= Task requirements =
In the data below, find each line that contains the word "Compartilhar" and copy it.

= Records supplied =
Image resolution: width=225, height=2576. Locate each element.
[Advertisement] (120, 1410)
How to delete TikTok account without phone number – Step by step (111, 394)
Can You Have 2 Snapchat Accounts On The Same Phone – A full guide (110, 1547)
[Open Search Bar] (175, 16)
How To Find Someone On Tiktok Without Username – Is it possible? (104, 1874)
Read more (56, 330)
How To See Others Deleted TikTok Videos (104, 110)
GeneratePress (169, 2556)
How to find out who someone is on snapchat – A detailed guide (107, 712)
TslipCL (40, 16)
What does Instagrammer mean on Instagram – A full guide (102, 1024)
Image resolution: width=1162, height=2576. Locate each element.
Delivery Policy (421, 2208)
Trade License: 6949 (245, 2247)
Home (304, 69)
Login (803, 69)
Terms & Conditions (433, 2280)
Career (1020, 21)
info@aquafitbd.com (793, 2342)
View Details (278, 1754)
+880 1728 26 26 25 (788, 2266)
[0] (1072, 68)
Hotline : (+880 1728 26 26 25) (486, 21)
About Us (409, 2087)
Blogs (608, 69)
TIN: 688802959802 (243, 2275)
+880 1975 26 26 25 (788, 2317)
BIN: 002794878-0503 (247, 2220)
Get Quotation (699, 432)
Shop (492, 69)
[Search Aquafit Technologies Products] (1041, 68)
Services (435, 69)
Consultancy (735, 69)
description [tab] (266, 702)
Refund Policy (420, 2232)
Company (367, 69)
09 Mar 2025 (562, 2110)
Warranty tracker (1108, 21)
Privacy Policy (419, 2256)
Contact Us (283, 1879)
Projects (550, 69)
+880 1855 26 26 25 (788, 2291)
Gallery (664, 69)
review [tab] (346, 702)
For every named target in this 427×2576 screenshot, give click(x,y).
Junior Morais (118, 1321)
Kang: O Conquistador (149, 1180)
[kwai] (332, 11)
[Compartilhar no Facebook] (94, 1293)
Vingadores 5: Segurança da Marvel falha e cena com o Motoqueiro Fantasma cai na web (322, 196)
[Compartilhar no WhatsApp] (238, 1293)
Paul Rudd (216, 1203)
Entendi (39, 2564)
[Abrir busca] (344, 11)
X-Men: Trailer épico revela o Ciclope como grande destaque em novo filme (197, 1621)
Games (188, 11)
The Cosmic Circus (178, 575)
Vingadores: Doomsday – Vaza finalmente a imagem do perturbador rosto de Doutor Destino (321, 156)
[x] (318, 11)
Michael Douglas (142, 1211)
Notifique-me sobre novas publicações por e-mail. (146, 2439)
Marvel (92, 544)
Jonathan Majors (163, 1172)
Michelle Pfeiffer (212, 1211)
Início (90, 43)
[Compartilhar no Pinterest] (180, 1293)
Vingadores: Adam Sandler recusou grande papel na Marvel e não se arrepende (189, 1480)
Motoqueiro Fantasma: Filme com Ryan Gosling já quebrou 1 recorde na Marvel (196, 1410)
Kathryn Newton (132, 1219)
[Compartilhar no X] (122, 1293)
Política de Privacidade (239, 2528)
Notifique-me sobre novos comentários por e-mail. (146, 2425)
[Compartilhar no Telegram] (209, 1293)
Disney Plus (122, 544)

= Task result =
[Compartilhar no Facebook] (94, 1293)
[Compartilhar no WhatsApp] (238, 1293)
[Compartilhar no Pinterest] (180, 1293)
[Compartilhar no X] (122, 1293)
[Compartilhar no Telegram] (209, 1293)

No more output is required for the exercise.